Be Wary of Exit Polls

Be Wary of Exit Polls

( – America loves polls, but many don’t trust them. In 2000, early exit polls predicted that the Democratic presidential candidate Al Gore had defeated Republican George W. Bush, and the major news outlets ran with the story. They declared Gore the victor. However, it wasn’t long before news outlets began retracting their victory dance. Days later, Bush was declared the winner in Florida and became the 42nd President of the United States.

Since that time, exit polls have been considered highly unreliable, and you would be right to be wary of them as returns start coming in. This year, they become even more suspect as questions abound about the truthfulness of voters.

What Are Exit Polls

Exit polls are a part of the early election night reporting before the actual results are available. Across the country, a pollster is stationed outside of a polling location. News outlets or research firms typically hire them. As voters leave the voting facility, they are randomly selected to answer basic questions about why and how they voted.

The exit poll is conducted in public, where anyone within earshot can hear. The information that’s gathered is sent to a central location where the information is tabulated. It’s then disseminated to its principal source for public consumption.

What Makes an Exit Poll Untrustworthy?

There are a few reasons why exit polls have become untrustworthy. The first has to do with how they were intended to be used. The function of an exit poll was never to predict the outcome of an election in real-time. What they are designed to do is help the public, political scientists, and campaigns understand why a candidate won or lost after an election is over. It also breaks down all kinds of information, including demographics, education, race, and gender.

Second, exit polls are not reliable because poll numbers change over time as the pollsters talk to more voters. Election night watchers should be especially wary of early night exit poll numbers. As the night goes on and hundreds of thousands or millions of exit poll numbers are revealed, they become more reliable.

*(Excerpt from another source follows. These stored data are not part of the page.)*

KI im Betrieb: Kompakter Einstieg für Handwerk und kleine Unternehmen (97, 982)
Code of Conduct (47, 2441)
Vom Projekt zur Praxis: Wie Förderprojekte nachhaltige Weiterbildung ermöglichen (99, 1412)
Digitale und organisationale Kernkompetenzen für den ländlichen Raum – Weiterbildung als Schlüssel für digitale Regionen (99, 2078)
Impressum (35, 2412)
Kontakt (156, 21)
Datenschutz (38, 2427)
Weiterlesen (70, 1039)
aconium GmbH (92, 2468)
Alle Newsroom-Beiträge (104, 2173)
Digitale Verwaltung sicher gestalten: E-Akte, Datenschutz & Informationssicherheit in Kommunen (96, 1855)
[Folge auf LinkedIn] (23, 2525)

Third, and most importantly, 2020 and the COVID-19 pandemic skewed everything. Early voting broke records as 97 million people out of 240 million registered voters cast a ballot before election day. Regardless of how they voted, pollsters didn’t have an opportunity to talk with this massive audience. Exit polls will only indicate those whom pollsters talked to on election day at polling locations.

Finally, there’s the truth factor. In past elections, people have been known to lie to pollsters. With passions running high and threats of violence in some cities where businesses have boarded up their locations to protect themselves, people may be unwilling to tell the truth if they voted for Donald Trump. Intimidation is a very real factor of consideration in exit polling.

If you want to know who won the election, the best way is to wait for the official results. It could take a few days in some states like Pennsylvania and North Carolina, but the wait will be worth the final outcome.